• **ページ本文**:
::::
どの誘導でSTが上昇しているのか分かりましたか?では、少し分かりやすくしてみましょう。
よく見ると、前胸部誘導V1~4でST上昇がみられそうです。基本的な事項ですが、この誘導は心臓のどこの領域を示すのでしょうか?
前胸部誘導と心臓の位置の関係
前胸部誘導のイメージですが、心臓を輪切りにして水平方向から心臓を見ていると考えてください。では、この症例はどこの領域が障害されているのでしょうか?
図で考えると簡単ですね。V1~4でST上昇がみられる場合、前壁中隔梗塞になります。この患者さんで障害されている前壁をを栄養しているのは、どの血管でしょうか?
前壁中隔を栄養している血管と重要な枝
ピンクの矢印が示すように左主管部から分岐した左前下行枝が前壁と中隔を栄養しています。この左前下行枝には覚えておいてほしい重要な枝が2つあります。
::::
• **利用できるデータ**:

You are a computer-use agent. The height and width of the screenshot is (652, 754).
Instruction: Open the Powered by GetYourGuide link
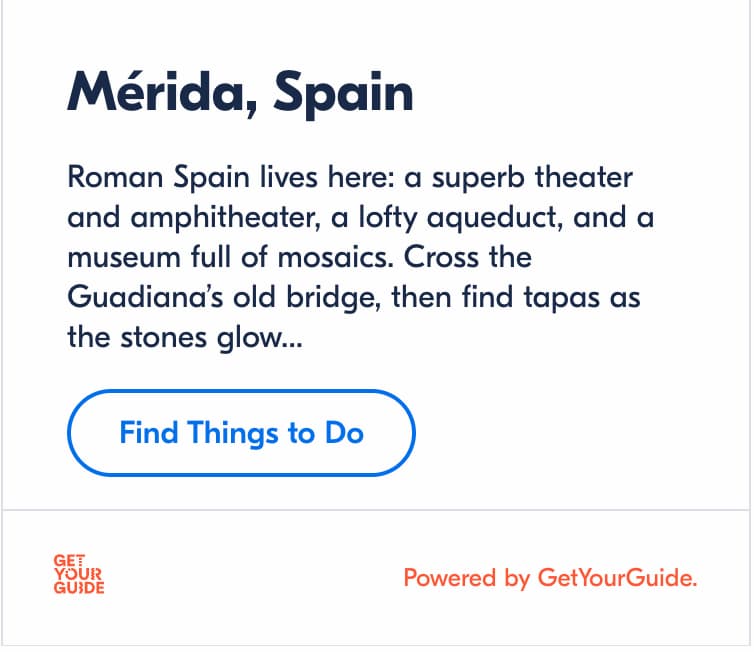(550, 578)
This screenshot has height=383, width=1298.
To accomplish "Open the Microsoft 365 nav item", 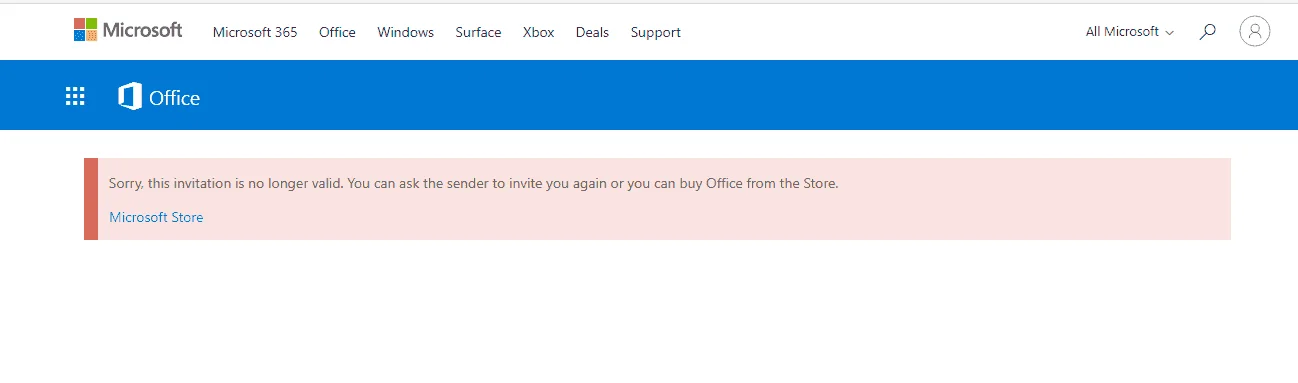I will click(x=255, y=32).
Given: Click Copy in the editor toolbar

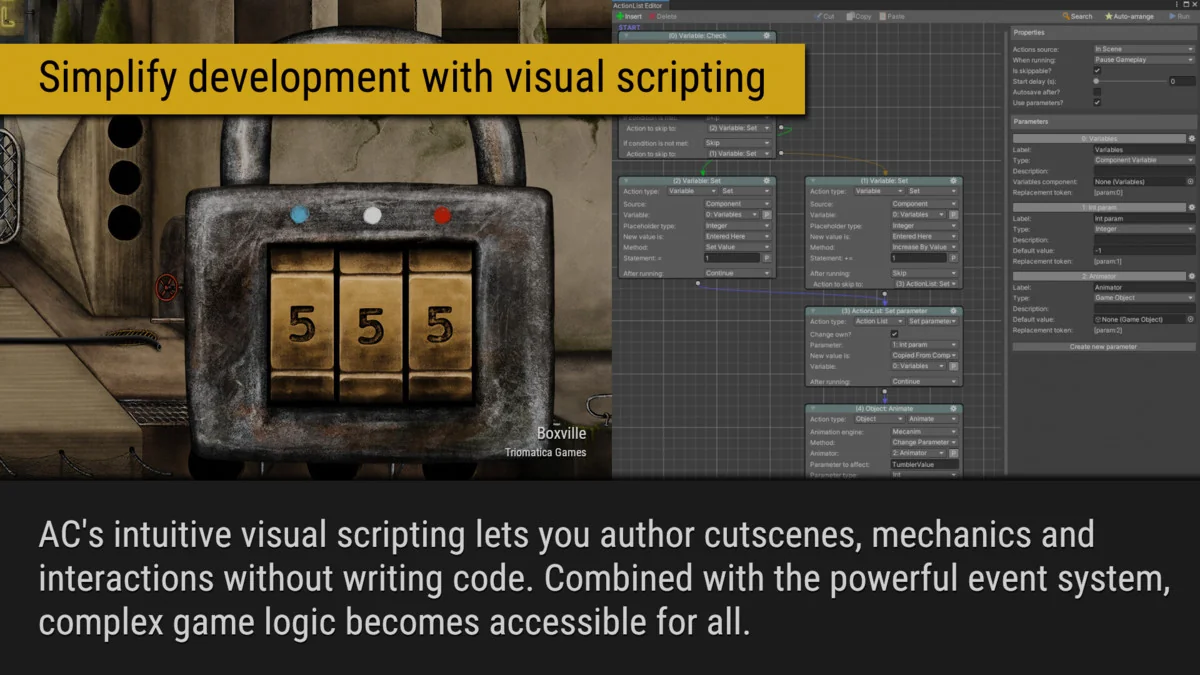Looking at the screenshot, I should [x=858, y=17].
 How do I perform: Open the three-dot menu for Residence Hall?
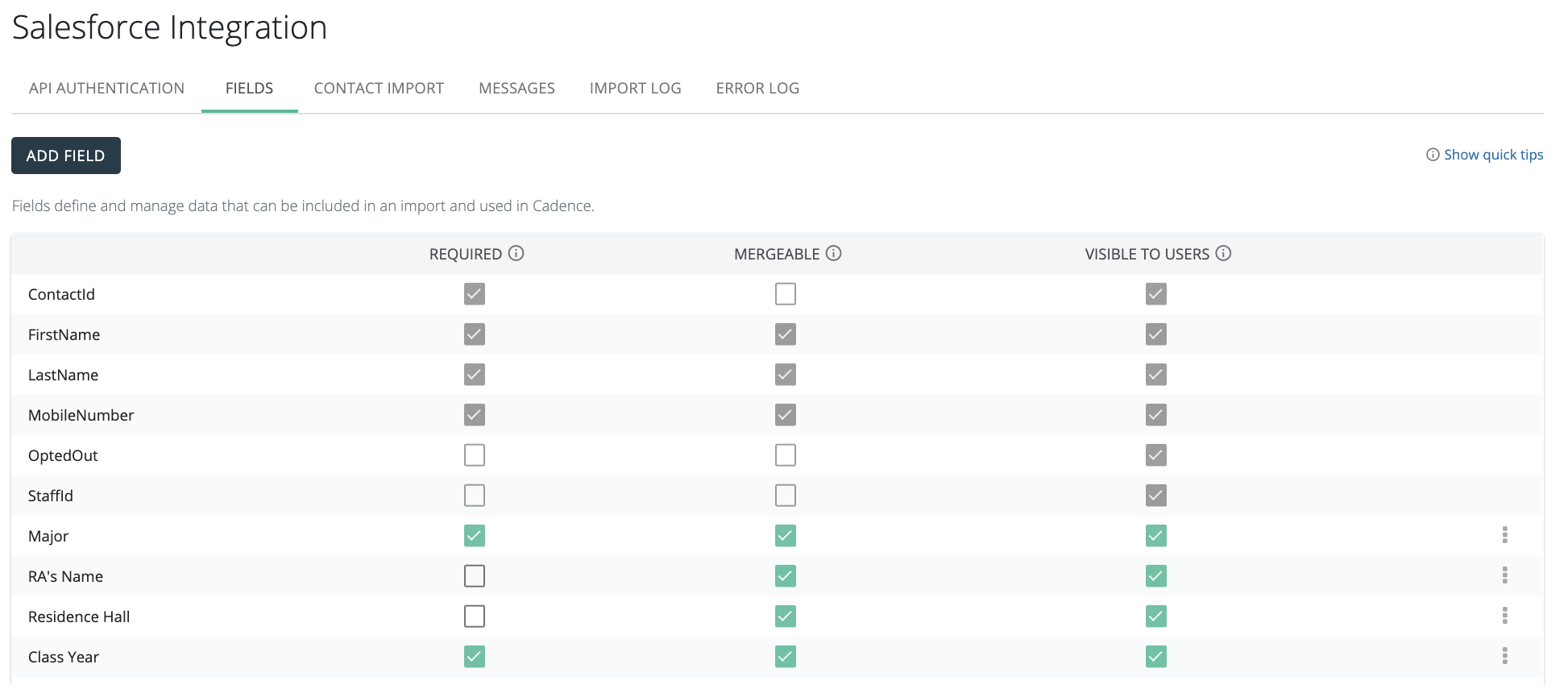(1504, 616)
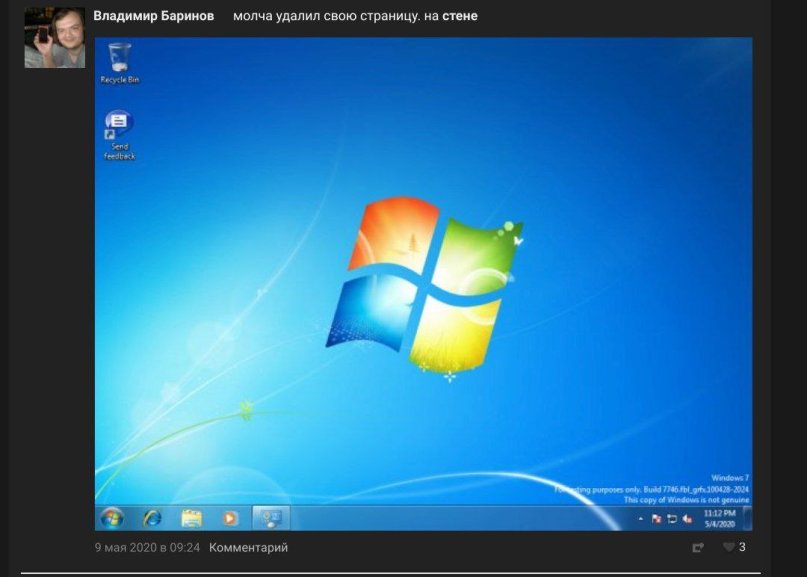Click the highlighted active taskbar program

click(271, 518)
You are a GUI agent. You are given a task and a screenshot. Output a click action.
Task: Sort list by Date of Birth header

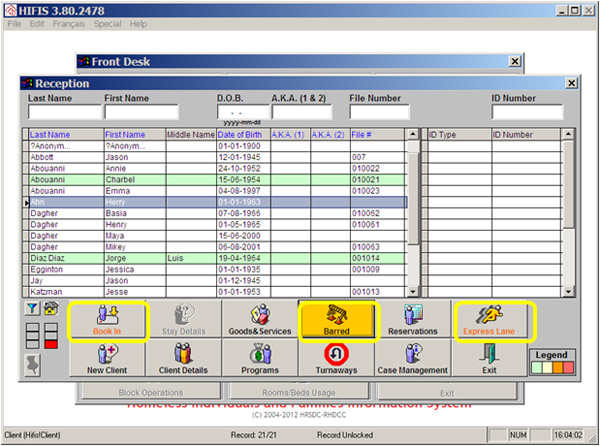[x=240, y=134]
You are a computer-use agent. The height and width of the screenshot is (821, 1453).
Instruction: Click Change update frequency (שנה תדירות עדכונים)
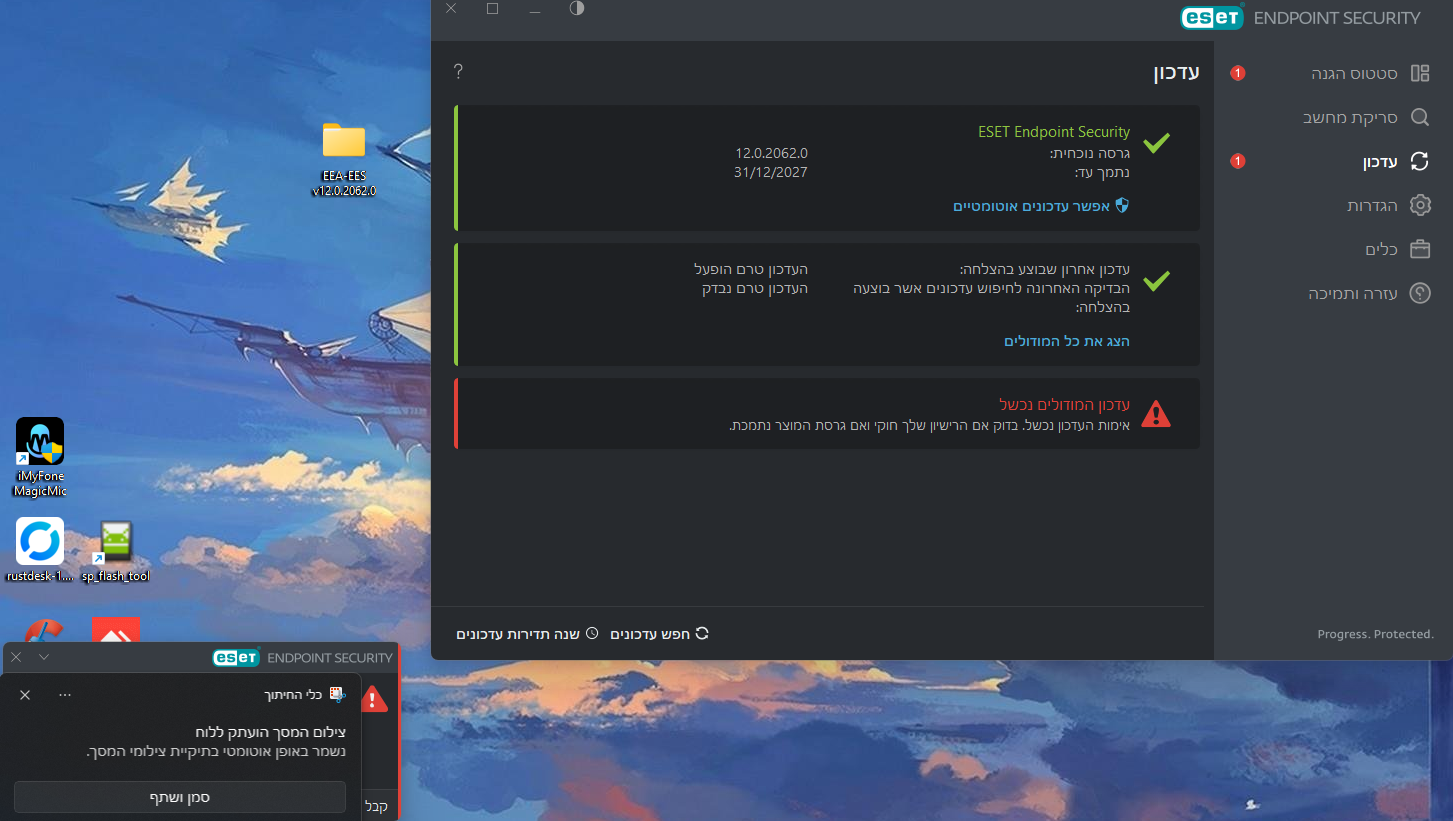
::::
• **やること**:
**a.** 心電図の解説文のうち、「どの誘導でSTが上昇している」から「障害されているのでしょうか?」までをそのまま書き写してください。
**b.** 心電図の解説文の続きを、最後の文の後から書け。

• **解答**:
**a.**
どの誘導でSTが上昇しているのか分かりましたか?では、少し分かりやすくしてみましょう。
よく見ると、前胸部誘導V1~4でST上昇がみられそうです。基本的な事項ですが、この誘導は心臓のどこの領域を示すのでしょうか?
前胸部誘導と心臓の位置の関係
前胸部誘導のイメージですが、心臓を輪切りにして水平方向から心臓を見ていると考えてください。では、この症例はどこの領域が障害されているのでしょうか?

**b.**
まずは左前下行枝が左回旋枝から分岐して後、すぐに出る第一中隔枝という血管です。心室中隔の基部を栄養する血管です。この血管が虚血になると特徴的な心電図所見を呈します。もう一つの重要な血管は、もう少し末梢にある第一対角枝です。この血管は側壁梗塞の回で出てきたと思います。前壁から側壁を栄養する重要な血管なので、こちらも覚えておいてください。では、この症例ではどの部位が閉塞していたのでしょうか?
症例の経過
この患者さんはすぐに緊急冠動脈造影検査を受けて、図の赤い部分である左前下行枝に分岐した直後が閉塞していました。
心電図所見のみによる前壁梗塞の分類
今回の症例のように心電図所見によって、前壁のどの部位が障害されているのか予想できる場合があります。ある程度パターン化しているので、以下に示しておきます。
まず、V1~2 でST上昇がみられた場合には、中隔梗塞と呼ばれます。
V1~4でST上昇がみられると、今回の症例のように前壁中隔梗塞を疑います。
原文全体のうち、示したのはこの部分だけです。